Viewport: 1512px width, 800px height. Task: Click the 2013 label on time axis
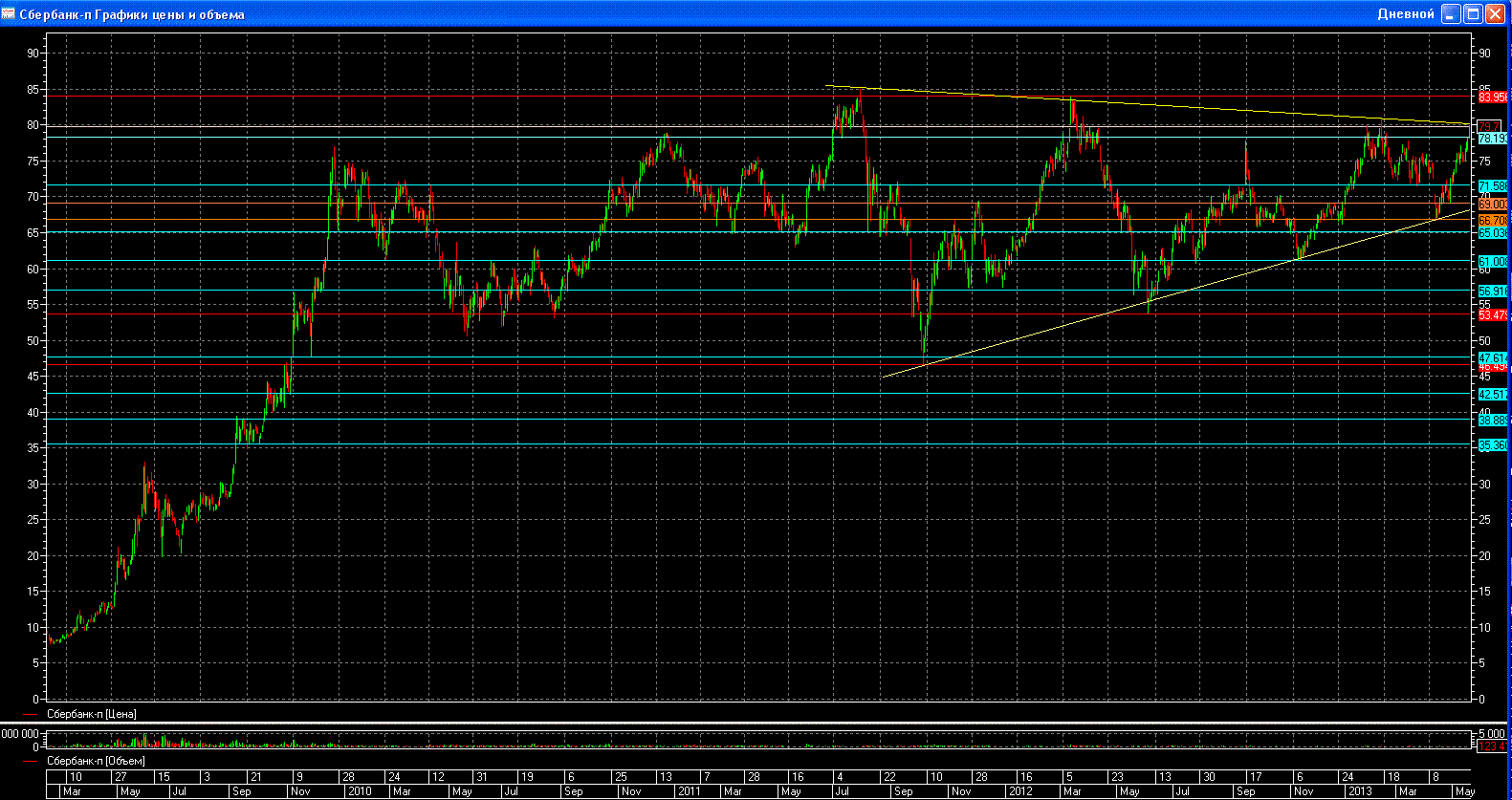[x=1359, y=791]
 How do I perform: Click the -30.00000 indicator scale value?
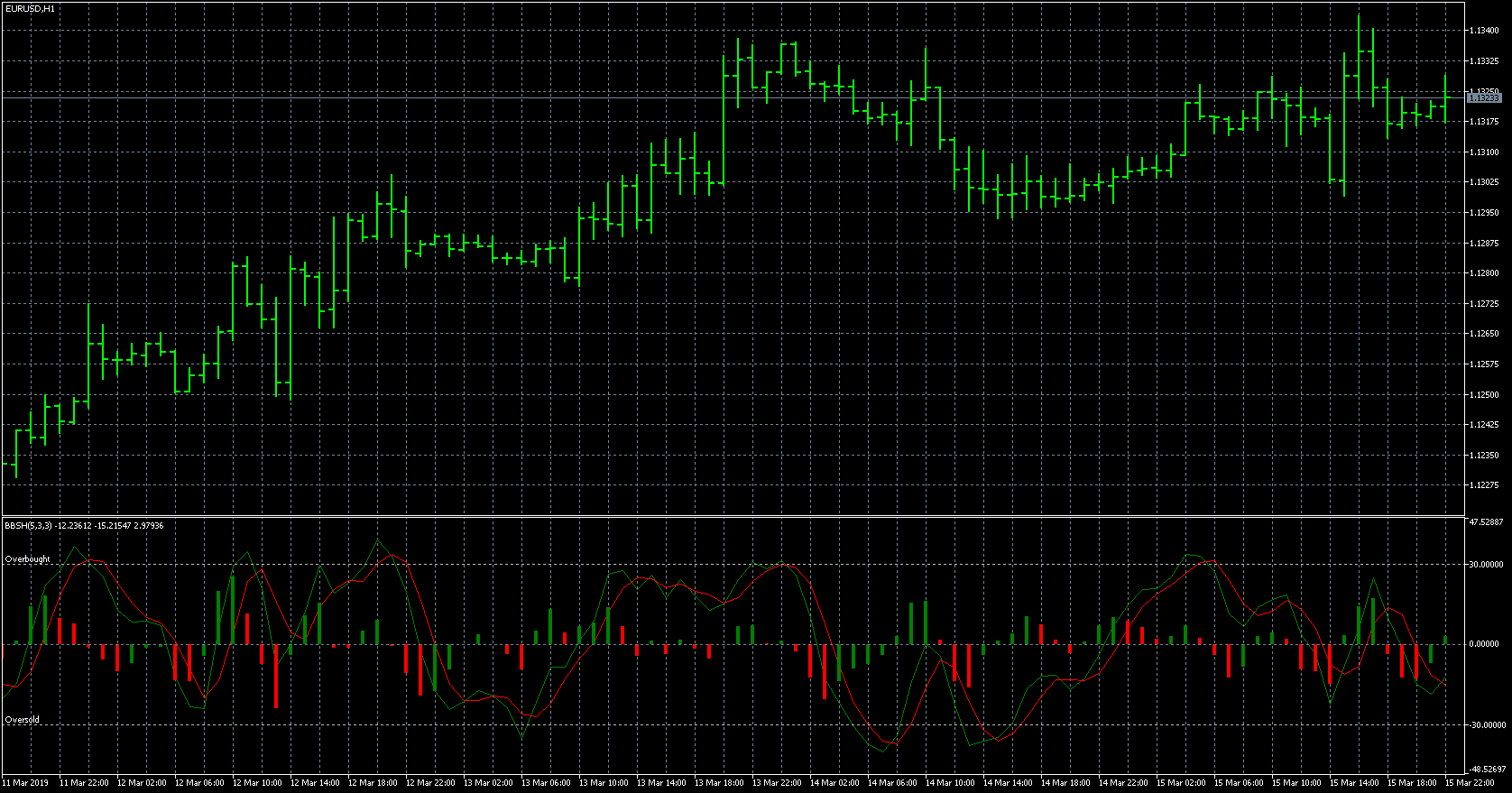click(1486, 724)
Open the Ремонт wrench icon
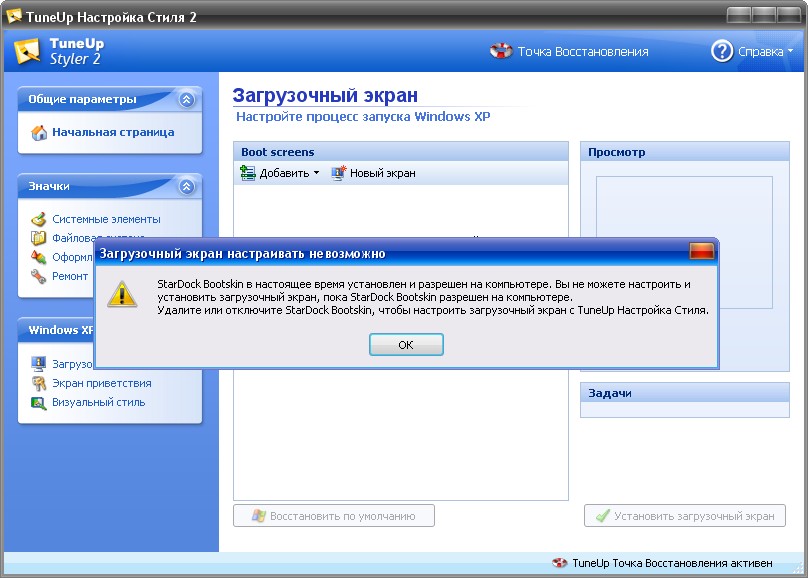Screen dimensions: 808x578 click(x=39, y=276)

::::::

Action item: Return the data above unchanged. Pictures are not part of the copy.

Solved problem:
Viewport: 1512px width, 800px height. Task: Click the 2013 label on time axis
[x=1359, y=791]
 How do I perform: Click the -30.00000 indicator scale value?
click(1486, 724)
Open the Ремонт wrench icon
Screen dimensions: 808x578 click(x=39, y=276)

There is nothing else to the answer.